(原文抜粋)
★ ★ ★ ★
ブロガー・アフィリエイターのための「はじめての青色申告シリーズ」第5回です。
前回(第4回)は青色申告開始手続きについて書きました。
前年のうちに手続きが済んでいる人は今年は青色申告ができますが、2月中旬から3月中旬にかけての確定申告期間中に青色申告をしなければなりません。
青色申告では所定の帳簿や書類を作らないといけないのですが、事前の段取りが悪いと後でとても苦労します。
帳簿作成に取り掛かる前に、やっておくべき準備を把握しましょう。
具体的にどんな準備をすればいいのか
準備が大事、準備が大事、と連呼していますが、具体的に何をすればいいのか。
大きく分けて次の二つの準備をすることになります。
- 収入・支出や現金・預金を事業と家計に色分けする
- 事業用のお金の流れを裏付ける証拠を集める
収入・支出や現金・預金を事業と家計に色分けする
青色申告は事業所得(事業利益)を国に報告するものです。
所定の帳簿と決算書類を作らないといけませんが、そこには事業用のお金の流れだけを記録します。
ですから、収入・支出・現金・預金をそれぞれ事業と家計に色分けすることが必要です。
お金の流れを裏付ける証拠を集める
また、青色申告では、所定の帳簿と決算書類を作るだけではなく、証憑書類(帳簿や書類の記載内容の裏付けとなる明細や領収書類)を保存することも必要です。
収入・支出・現金・預金口座をそれぞれ事業用と家計用とにしっかり区分することで、どのような明細・領収書類を集めて保存すべきかがわかります。
帳簿作成作業の前に、お金の流れを事業と家計とに区分し、証憑書類をきっちり確保しましょう。
また、取引明細類は、証憑書類として保存するだけでなく、エクセルで仕訳を作る元資料としても重要です。
取引明細類をウェブサイトから保存する場合は、
- 印刷保存用のPDF形式
- .csv形式などExcelに対応する形式
の2通りで保存しておくべきです。
現金の区分と証憑書類
まず、現金を事業用と家計用に分けることから始めましょう。
…と言いたいところですが、アフィリエイターやブロガーの場合、現金は全て家計用として扱うべきです。
事業用の現金を持つと帳簿作成作業がとても煩雑になります。
持たずに済むなら事業用の現金は持たない方がいいのです。
アフィリエイターやブロガーの場合、事業用の現金のやり取りはとても少ないはず。
事業用の現金を持たなくても全く問題はありません。
現金を全て家計用とすることで、現金についての証憑書類を集める手間も小さくなります。
私も現金はすべて家計用として扱っていて、事業用の現金は持たないようにしています。
預金の区分と証憑書類
預金については、売上が入金される口座はすべて事業用口座とし、それ以外の口座を家計口座とすればいいです。
事業用口座の入出金明細は、帳簿作成作業で最も重要になる基礎資料です。.csvファイルで1年分をダウンロードしておきましょう。
★ ★ ★ ★
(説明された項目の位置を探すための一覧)

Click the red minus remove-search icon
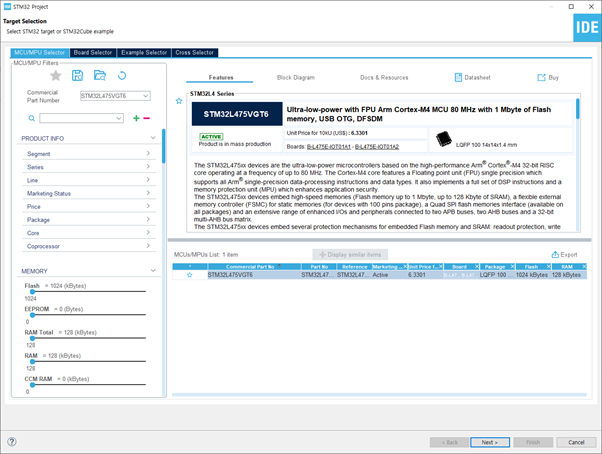Image resolution: width=602 pixels, height=454 pixels. point(146,118)
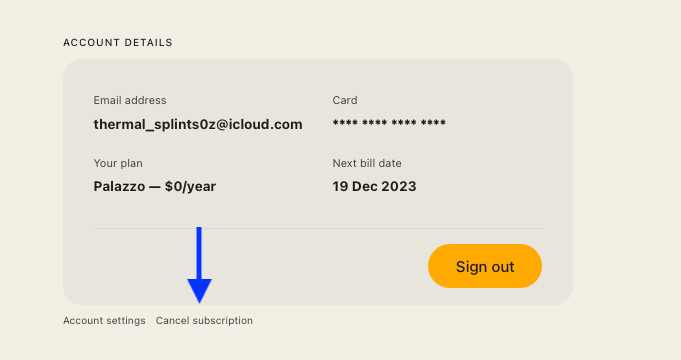Click the blue arrow's vertical shaft
The image size is (681, 360).
click(199, 253)

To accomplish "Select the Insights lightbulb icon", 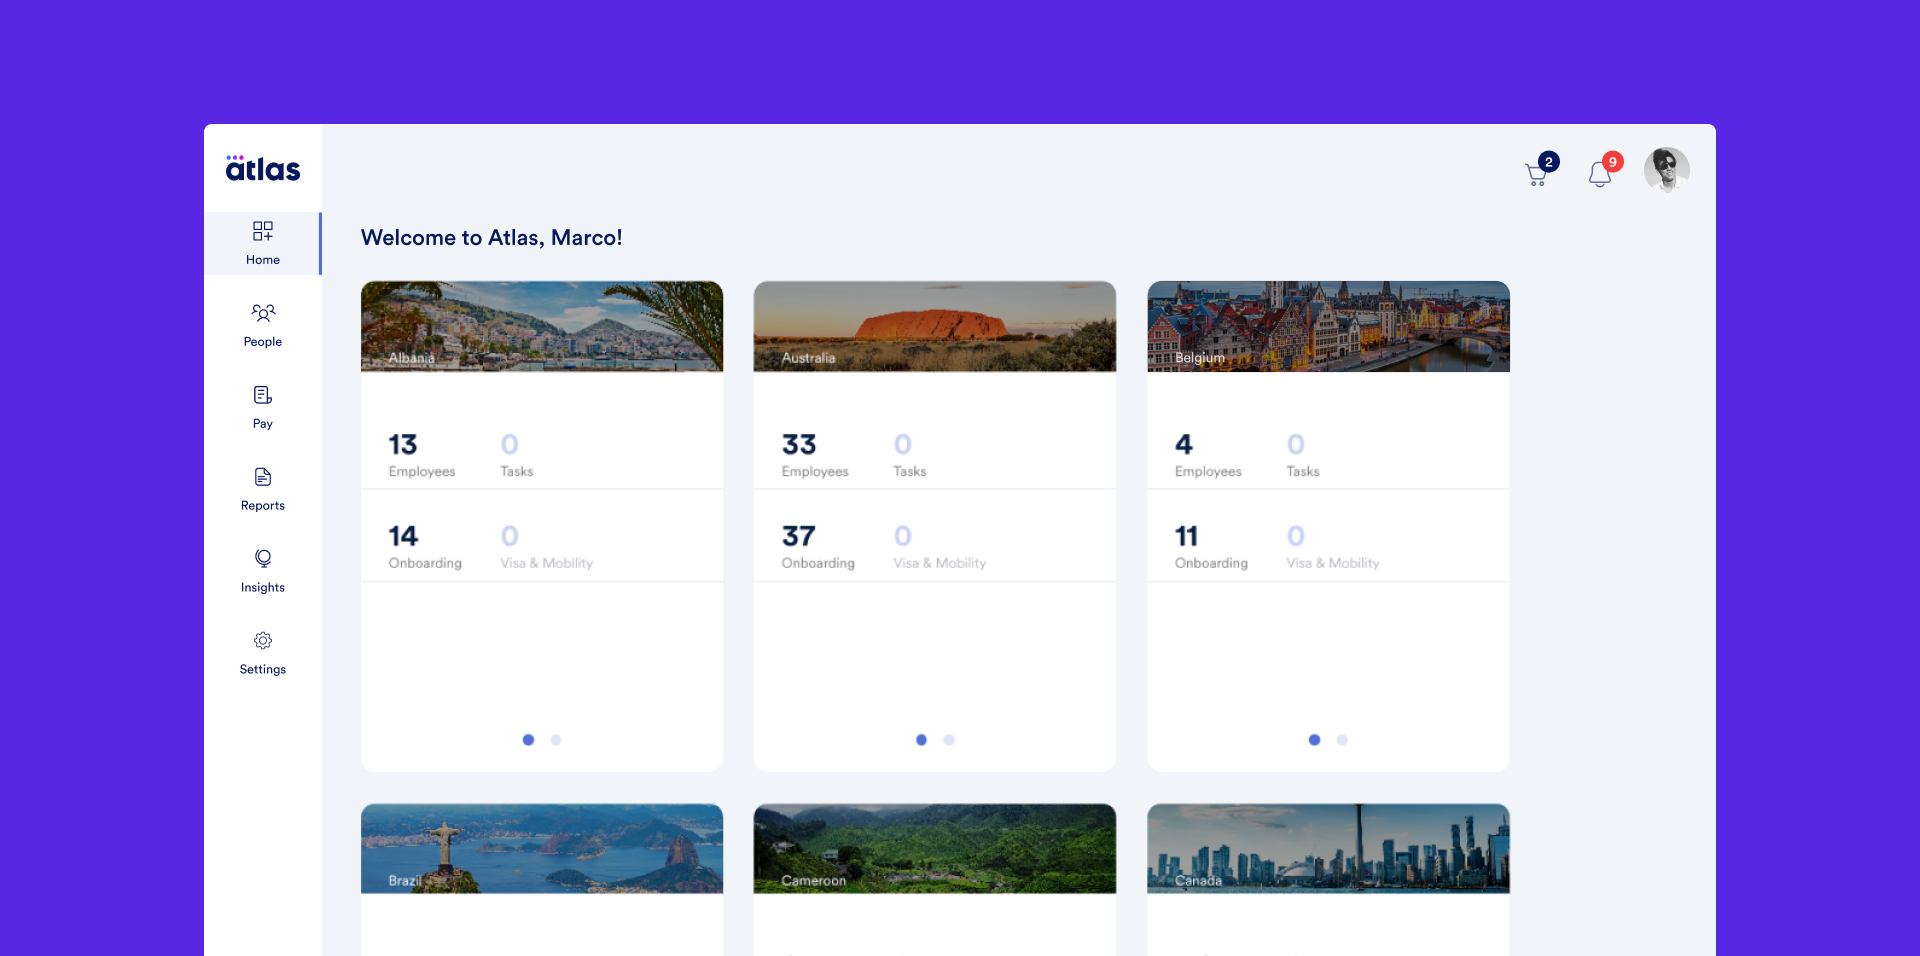I will click(x=262, y=558).
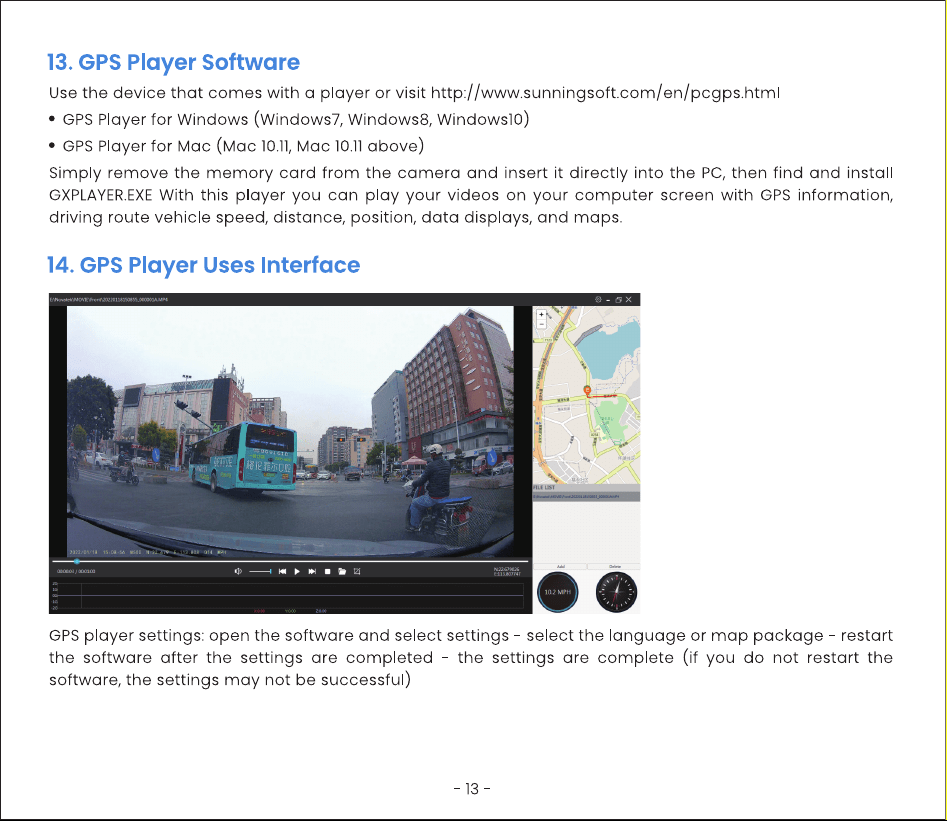Zoom out on the map with minus

[541, 324]
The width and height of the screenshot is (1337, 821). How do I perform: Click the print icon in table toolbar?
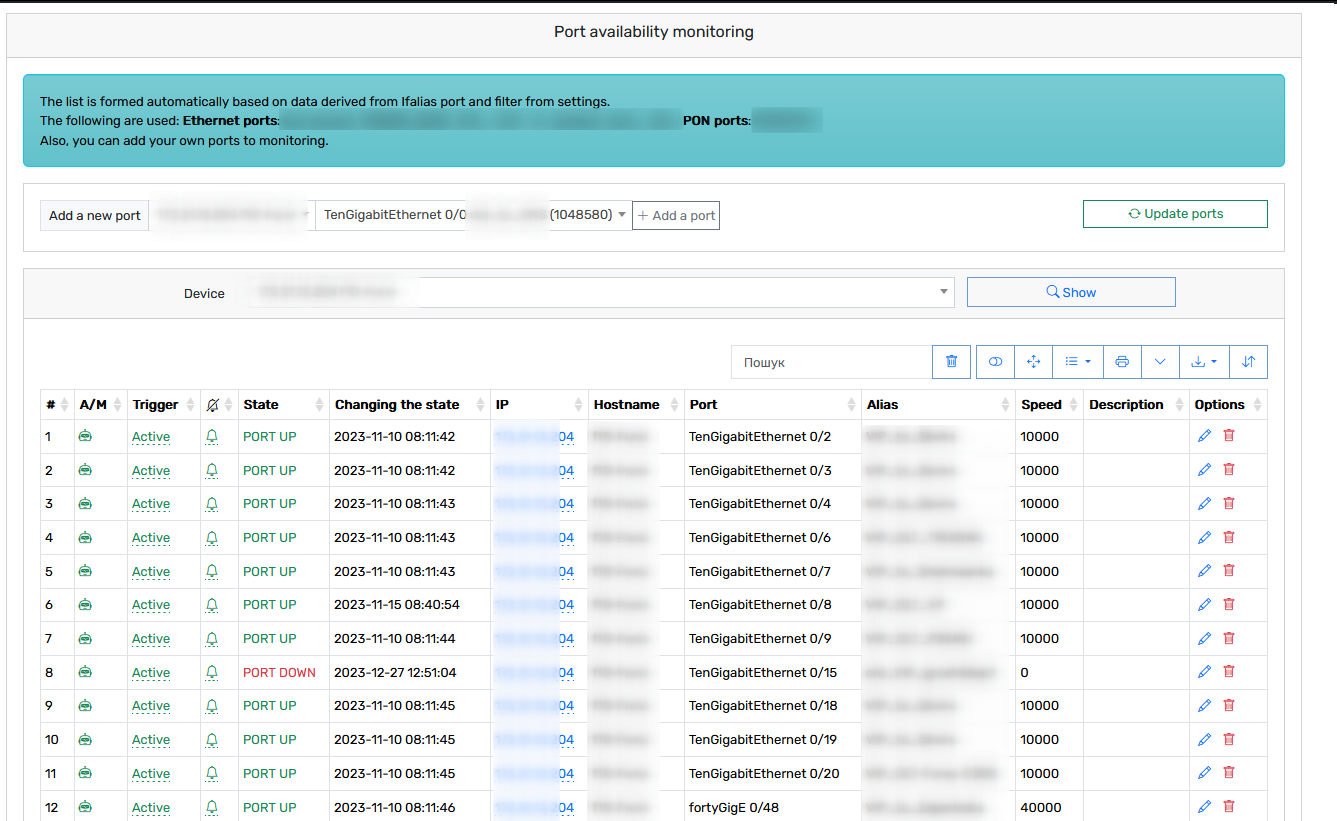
★ ★ ★ ★
(指示 A) 青色申告の準備についての文章から、「アフィリエイターやブロガーの場合、事業用の現金のやり取りはとても少ないはず。」から「ウンロードしておきましょう。」までの部分をそのまま引用してください。
(指示 B)
青色申告の準備についての文章をもとに、次の問いに答えよ。答えには問いと同じ番号を付けること。
(i) 確定申告期間はいつからいつまでとされているか。
(ii) 取引明細類をウェブサイトから保存する場合、どの2通りの形式で保存しておくべきとされているか。
(iii) 事業用口座とするのはどの口座か。
(指示 C) 青色申告の準備についての文章の続きを、最後の文の後から書け。

(最終結果 A)
アフィリエイターやブロガーの場合、事業用の現金のやり取りはとても少ないはず。
事業用の現金を持たなくても全く問題はありません。
現金を全て家計用とすることで、現金についての証憑書類を集める手間も小さくなります。
私も現金はすべて家計用として扱っていて、事業用の現金は持たないようにしています。
預金の区分と証憑書類
預金については、売上が入金される口座はすべて事業用口座とし、それ以外の口座を家計口座とすればいいです。
事業用口座の入出金明細は、帳簿作成作業で最も重要になる基礎資料です。.csvファイルで1年分をダウンロードしておきましょう。

(最終結果 B)
(i) 2月中旬から3月中旬まで
(ii) 印刷保存用のPDF形式と、.csv形式などExcelに対応する形式
(iii) 売上が入金される口座すべて

(最終結果 C)
作業用の入出金明細とは別に、証憑資料として保存するものが必要ですが、これは通帳でいいです。ATMなどで1年分漏れなく記入しておきましょう。
通帳のないネット専業銀行を利用している場合は、通帳の代わりに取引履歴明細証明書をPDFで保存しておきましょう。
いずれ印刷して紙の形にして残すのですが、青色申告では印刷するべきものが大量にありますので、印刷は最後にまとめて行います。
私の場合は、A8ネットからの売上はゆうちょ銀行に、その他のASPからの売上は楽天銀行に入金されるので、この2つの銀行口座を事業用口座としています。
楽天銀行では入出金明細画面の下のほうに、
入出金明細(.csv)と取引履歴明細証明書(.pdf)のダウンロードコーナーがあります。
ダウンロードした明細類は銀行明細ファイルに保存しています。
他の銀行も同様にしてください。
銀行口座一つ当たり5分もあれば明細は集まりますね。
収入の区分と証憑書類
給与収入、親族からの贈与、利子その他の金融収益、賃料その他の不動産収入などは、個人事業主として青色申告するべき売上には含まれません。売上(事業収入)ではなく家計収入として扱います。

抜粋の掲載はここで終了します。